» **抜粋文**:

* * * * * * * * *

自分の利益になるなら、使えるものは何でも使う、「統一教会」でも「国葬・儀」でも。そこには「信仰心」の欠片(かけら)はもとより、故人を悼む雰囲気は皆無です。じつに酷い遺産を残されたと思うばかりです。

この駄文は午前中に書きあげていました。アップ寸前に電話があり、久しぶりに友人が声を聞かせてくれました。(アップしたのは午後二時過ぎ)その隣には、今夏、ある大学に入学が決まっている人がおられ、久闊を叙すという塩梅で、長々と「雑談」に花を咲かせた次第です。歳を取るという実感はいろいろな場面で感じることができます。何よりも若い人の話を聞く時、それを強く感じますね。かなりの昔、ひとりの評論家が、先輩作家に抗して「歳は取りたくないものです」と書いて物議を醸したことがあります。でも、「歳」は、当人が希望してどうにかなるものではないという意味では、まったく誰にとっても条件は同じで、平等です。

同じように、「死」もまた、誰彼の間に差はなく、まったく平等にやってくるものです。それを避けることはできない、結果においては。その「死」に対して、遺されたものがいろいろな計略を企み、死の意味を曲げてしまうのは、どうしてか。結婚式は当人の希望が実際に確認できますが、「葬式」はどうか。遺言そのままということもありましょうが、そうでない場合がほとんどです。その際、多くは世間体を憚ったり、故人なら、きっとという、勝手な判断で、いろいろな奇妙なことをしてしまいがちです。

* * * * * * * * *

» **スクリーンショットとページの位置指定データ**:

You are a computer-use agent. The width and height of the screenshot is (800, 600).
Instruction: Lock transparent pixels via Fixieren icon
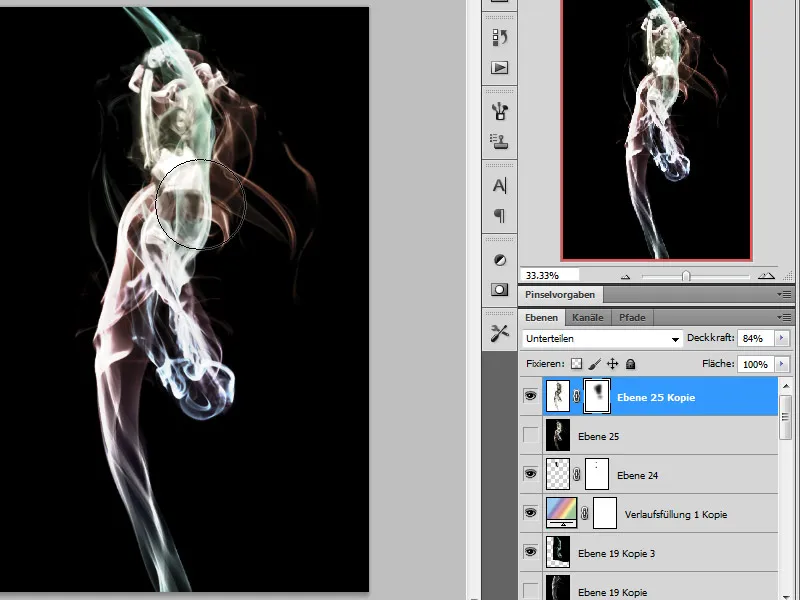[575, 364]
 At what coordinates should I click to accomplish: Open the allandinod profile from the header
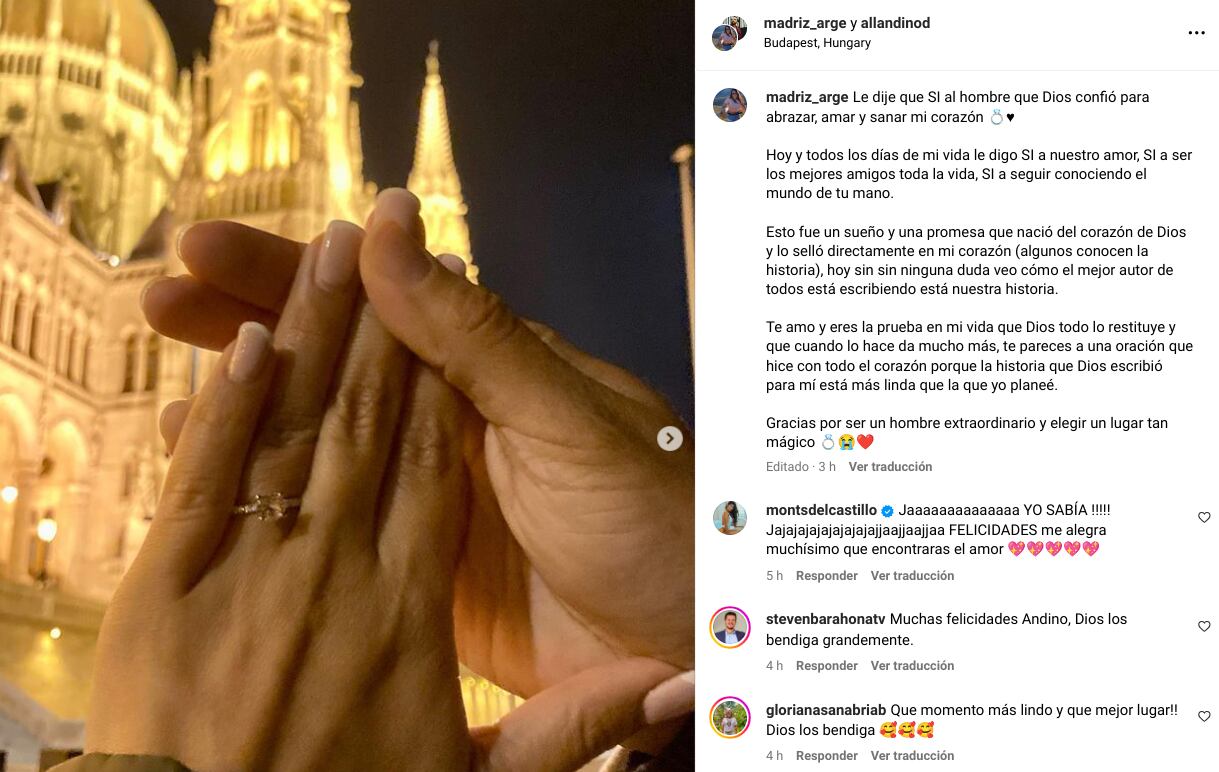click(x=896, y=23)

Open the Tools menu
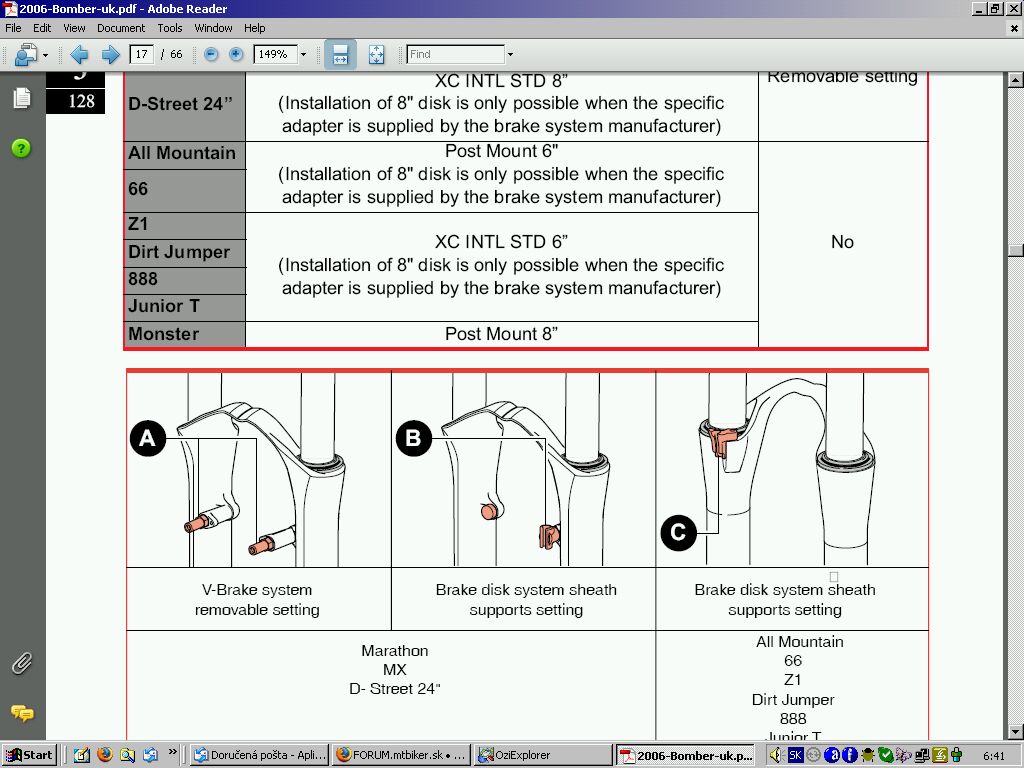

* * * * * * * * *

» **課題**: 上にある、死と葬式についての抜粋文を、一字も変えずに全文書き写してもらえますか。

» **結果**:
自分の利益になるなら、使えるものは何でも使う、「統一教会」でも「国葬・儀」でも。そこには「信仰心」の欠片(かけら)はもとより、故人を悼む雰囲気は皆無です。じつに酷い遺産を残されたと思うばかりです。

この駄文は午前中に書きあげていました。アップ寸前に電話があり、久しぶりに友人が声を聞かせてくれました。(アップしたのは午後二時過ぎ)その隣には、今夏、ある大学に入学が決まっている人がおられ、久闊を叙すという塩梅で、長々と「雑談」に花を咲かせた次第です。歳を取るという実感はいろいろな場面で感じることができます。何よりも若い人の話を聞く時、それを強く感じますね。かなりの昔、ひとりの評論家が、先輩作家に抗して「歳は取りたくないものです」と書いて物議を醸したことがあります。でも、「歳」は、当人が希望してどうにかなるものではないという意味では、まったく誰にとっても条件は同じで、平等です。

同じように、「死」もまた、誰彼の間に差はなく、まったく平等にやってくるものです。それを避けることはできない、結果においては。その「死」に対して、遺されたものがいろいろな計略を企み、死の意味を曲げてしまうのは、どうしてか。結婚式は当人の希望が実際に確認できますが、「葬式」はどうか。遺言そのままということもありましょうが、そうでない場合がほとんどです。その際、多くは世間体を憚ったり、故人なら、きっとという、勝手な判断で、いろいろな奇妙なことをしてしまいがちです。